ORIGINALLY PUBLISHED ON APRIL 27, 2013
By Steve Newton
I really enjoyed interviewing blues legend Taj Mahal a couple weeks ago. I loved hearing his recollections of playing with Eric Clapton back in the Cream days, and his impressions of his old guitarist, the criminally underrated Jesse Ed Davis.
At the end of the interview I asked the 70-year-old artist what was in his CD player at the moment, and he told me it was John Coltrane’s 1957 hard bop album Blue Train. He wasn’t too impressed with the fact that I wasn’t really up on Trane, though.

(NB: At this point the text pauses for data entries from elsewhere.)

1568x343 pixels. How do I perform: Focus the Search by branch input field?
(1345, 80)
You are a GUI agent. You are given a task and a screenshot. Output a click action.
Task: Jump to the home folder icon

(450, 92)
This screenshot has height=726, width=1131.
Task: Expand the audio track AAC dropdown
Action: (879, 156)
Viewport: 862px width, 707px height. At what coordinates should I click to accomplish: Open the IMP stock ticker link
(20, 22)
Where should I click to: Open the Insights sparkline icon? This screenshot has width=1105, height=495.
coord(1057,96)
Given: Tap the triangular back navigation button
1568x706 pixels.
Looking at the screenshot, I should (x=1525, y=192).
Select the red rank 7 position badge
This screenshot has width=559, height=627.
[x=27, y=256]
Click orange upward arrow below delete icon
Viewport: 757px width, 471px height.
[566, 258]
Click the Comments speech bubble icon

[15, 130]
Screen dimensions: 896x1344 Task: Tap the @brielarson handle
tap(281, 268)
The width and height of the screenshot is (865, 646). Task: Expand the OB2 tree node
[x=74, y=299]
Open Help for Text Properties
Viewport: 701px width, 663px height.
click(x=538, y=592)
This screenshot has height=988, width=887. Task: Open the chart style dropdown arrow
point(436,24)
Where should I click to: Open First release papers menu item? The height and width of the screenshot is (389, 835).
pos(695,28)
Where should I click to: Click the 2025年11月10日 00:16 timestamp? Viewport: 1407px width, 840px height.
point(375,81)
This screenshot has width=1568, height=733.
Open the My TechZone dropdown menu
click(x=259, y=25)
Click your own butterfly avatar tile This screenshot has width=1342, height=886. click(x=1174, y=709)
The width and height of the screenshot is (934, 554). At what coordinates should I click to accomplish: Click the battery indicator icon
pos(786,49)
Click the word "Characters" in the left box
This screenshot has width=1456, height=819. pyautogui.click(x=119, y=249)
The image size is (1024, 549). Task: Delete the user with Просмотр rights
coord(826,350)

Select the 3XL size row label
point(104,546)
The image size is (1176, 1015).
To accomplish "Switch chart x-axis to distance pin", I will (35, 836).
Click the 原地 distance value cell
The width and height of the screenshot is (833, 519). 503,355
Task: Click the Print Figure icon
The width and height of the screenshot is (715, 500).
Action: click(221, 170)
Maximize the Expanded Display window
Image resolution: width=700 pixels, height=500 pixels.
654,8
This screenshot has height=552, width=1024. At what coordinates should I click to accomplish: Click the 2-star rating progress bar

“I’m tellin’ ya man,” he scolded, “you’re missin’ out on life.
“I can tell you as a guy who really gets around in music: you could live a thousand lifetimes consecutively on planet Earth and listen to music 24 hours a day in all those consecutive lifetimes, and would not even scratch the surface of the music of this universe. This solar system. And the music of these continents of planet Earth. It’s incredible!
“And that’s what’s out there without them having recorded anything. They recorded a lotta stuff because their focus was to see what was commercial–and oftentimes, just academic–but there’s a lotta stuff that just hangs out there. Lots of ghosts in the machine.”
I told Taj that I would keep my ears open for some of those ghosts, and that seemed to satiate him some. “Yeah, well,” he replied, “ya gotta go for it.”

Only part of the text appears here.